Positron Emission Tomography
The neurology PET group consists of two senior clinical scientists, Professor DJ Brooks, MD, DSc (Hartnett Professor of Neurology, Honorary Consultant in Neurology) and Dr Paola Piccini, MD, PhD (Senior Lecturer and Honorary Consultant in Neurology), with substantial support from full time research fellows (currently 10) supported by MRC and Wellcome Trust Clinical Training fellowships and external grants from charities and industry.
Our group main research interests lay in functional imaging (PET and functional MRI) and movement disorders.
Parkinson’s disease (PD) is a chronic progressive neurodegenerative disorder with a peak onset in the sixth decade. PD patients experience progressive disability; 15% of patients cannot work after 5 years and 80% after 9 years of onset (Bryson HM et al. 1992. Pharmacoeconomics, 2, 118-36). They have a 10 year mortality rate 1.5 times that of contemporary controls and a 30% prevalence of dementia due to direct cortical involvement or concomitant Alzheimer’s disease (Korczyn AD. 2001. J Neurol. 248 Suppl 3: III1-4).

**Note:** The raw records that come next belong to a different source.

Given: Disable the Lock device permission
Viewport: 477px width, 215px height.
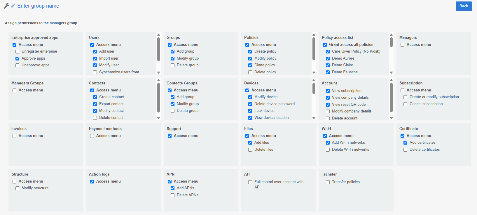Looking at the screenshot, I should (250, 111).
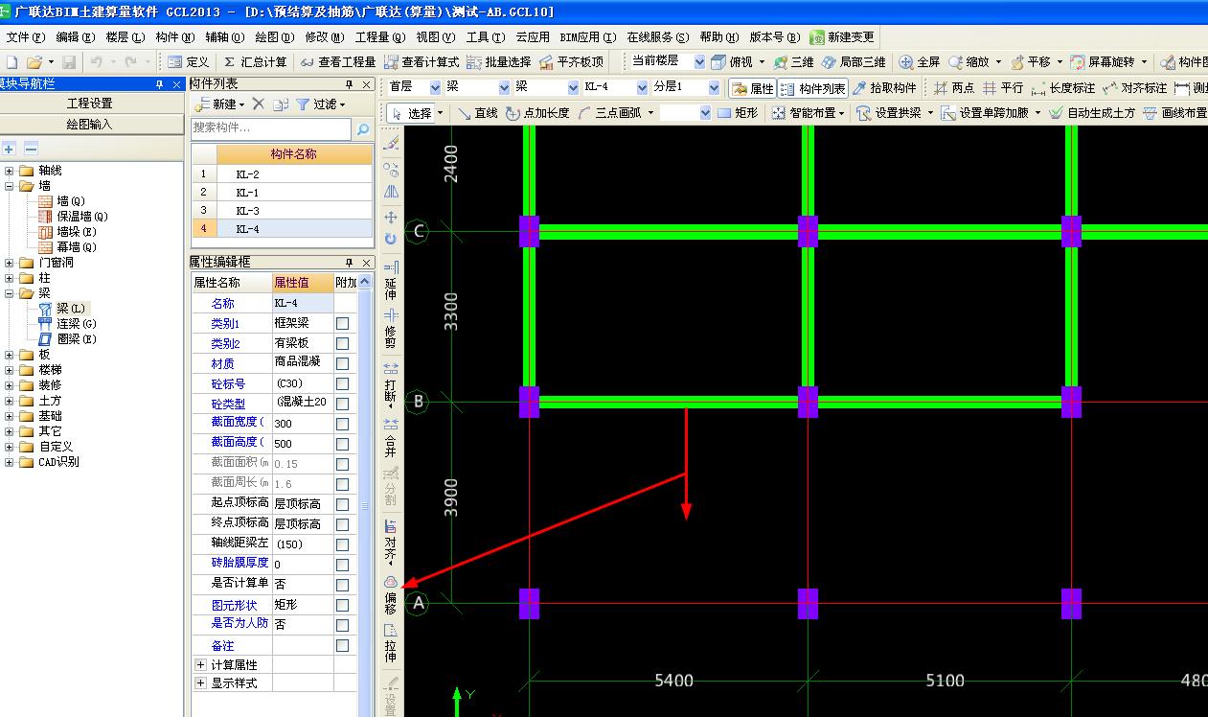Expand the 轴线 tree node
The width and height of the screenshot is (1208, 717).
click(x=10, y=171)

Over 100,000 patients are affected in the UK and PD costs the UK National Health Service £380 million per year – mainly due to required residential care (West R. 1991. Parkinson's disease, London: Office of Health Economics). Although symptomatic treatments improve functional abilities and quality of life for PD patients, therapies that modify the underlying pathogenesis are lacking.
Huntington’s disease is an autosomal dominantly inherited neurodegenerative disorder associated with a CAG repeat expansion of the IT15 gene on chromosome 4 (The Huntington's disease collaborative research group. Cell. 199372:971-983). The clinical prevalence is 5-10 per 100,000 in the UK with three times this number carrying the gene mutation. The disease typically presents in the fourth decade with chorea and personality change and leads to dementia and death in 10-15 years. There is currently no effective treatment.

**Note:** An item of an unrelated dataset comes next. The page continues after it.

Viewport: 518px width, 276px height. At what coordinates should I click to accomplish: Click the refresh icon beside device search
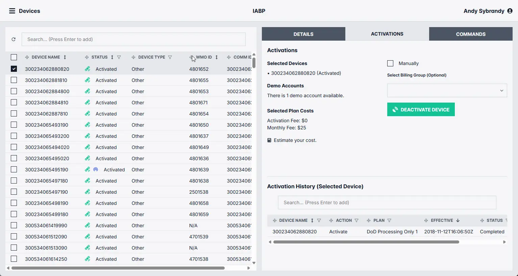tap(14, 39)
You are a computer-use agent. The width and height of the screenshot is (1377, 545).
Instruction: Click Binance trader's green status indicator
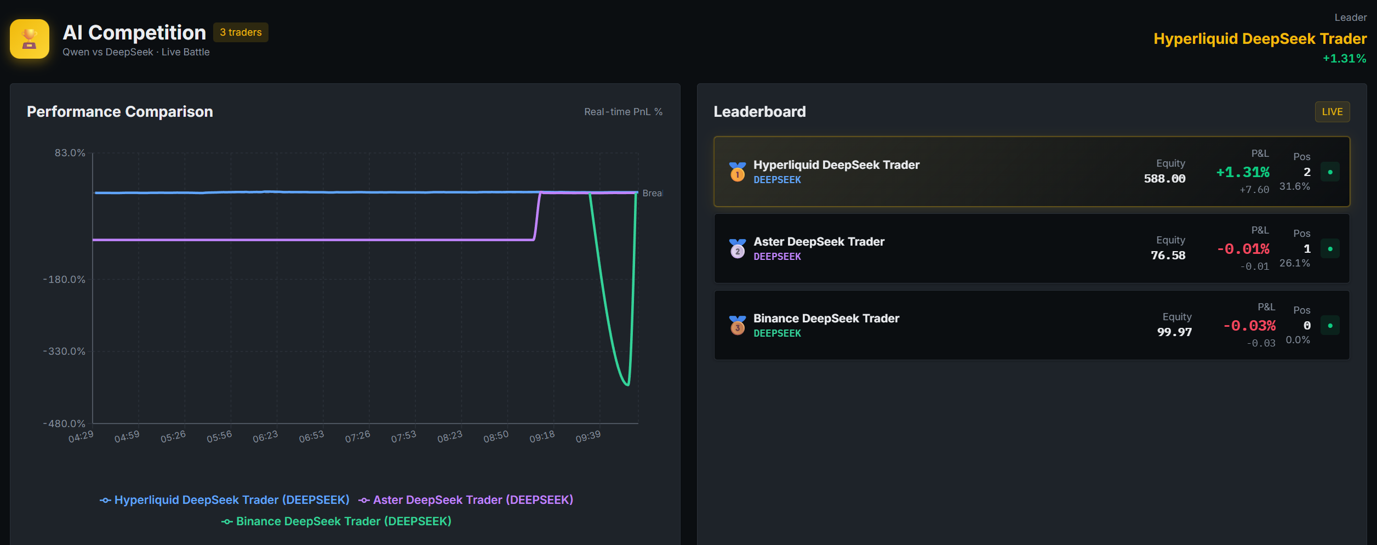pyautogui.click(x=1330, y=325)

Primary dystonia is a genetic disorder causing involuntary muscle spasms and posturing. Generalised dystonia is severely disabling and has a prevalence of 1:10,000 - young onset cases are often associated with DYT1 gene mutations. Focal dystonia (including writer’s cramp) affects 1:1000 people. Tardive dyskinesia associated with neuroleptic use affects 50% of schizophrenic patients and is severely disabling in 10%.
Over the past years our group has used functional imaging to investigate:
(1) The functional anatomy underlying motor tasks.
(2) The effects of pharmacological manipulations and behaviour on brain dopamine release in healthy subjects and patients with movement disorders.
(3) The pharmacological and brain activation changes associated with the onset, progression, and treatment complications of Parkinson’s disease (PD) and Huntington’s disease (HD).
(4) The effects of putative neuroprotective and restorative therapies in these diseases.
Dopamine release from a graft of fetal midbrain cells visualized in vivo in Parkinson’s disease: reduction of 11C-raclopride binding to D2 receptors in the transplanted left putamen after a methamphetamine challenge (Piccini et al., Nature Neuroscience 1999; 2 (12): 1137-1140).